---------- Data records
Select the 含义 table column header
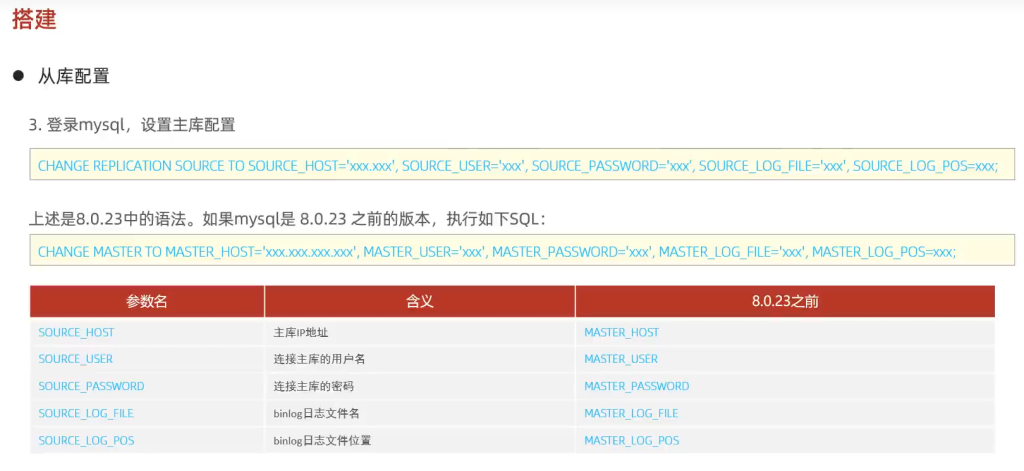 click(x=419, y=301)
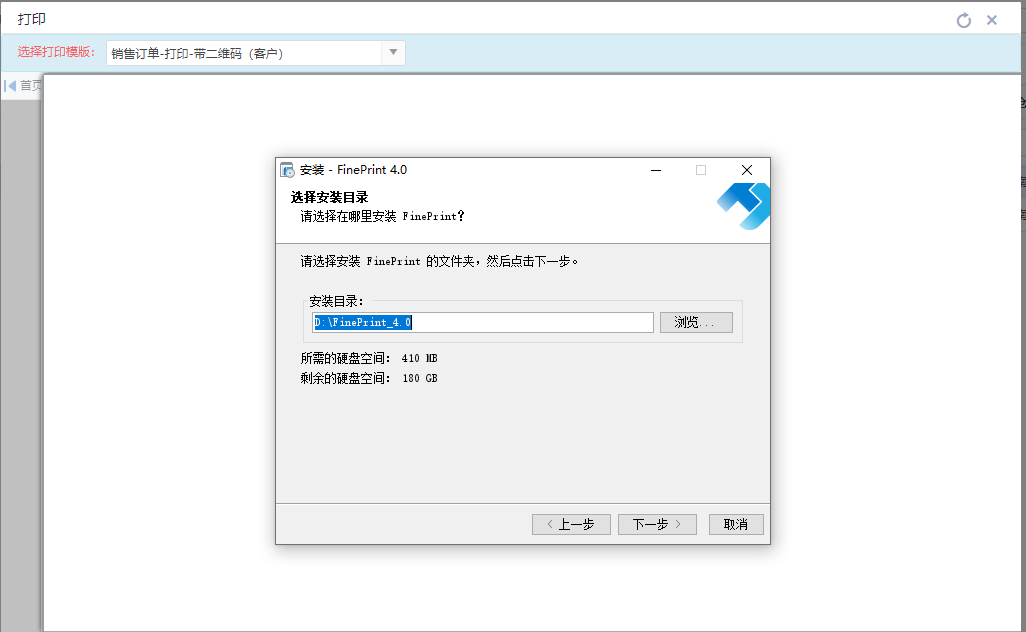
--------------------
---------- Data records
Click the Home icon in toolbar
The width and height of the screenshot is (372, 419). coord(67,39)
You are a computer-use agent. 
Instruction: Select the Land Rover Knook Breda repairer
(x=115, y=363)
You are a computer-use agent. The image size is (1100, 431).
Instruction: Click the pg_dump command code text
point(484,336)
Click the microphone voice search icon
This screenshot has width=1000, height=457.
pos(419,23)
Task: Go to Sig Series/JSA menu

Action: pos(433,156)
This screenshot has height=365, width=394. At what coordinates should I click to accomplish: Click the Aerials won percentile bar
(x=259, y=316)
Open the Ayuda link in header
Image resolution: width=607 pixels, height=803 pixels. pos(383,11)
--------------------
What this task involves -> From the records above, return each line that includes "computer".

Exercise answer ->
You are a computer-use agent. 
You are a computer-use agent. The image size is (1100, 431).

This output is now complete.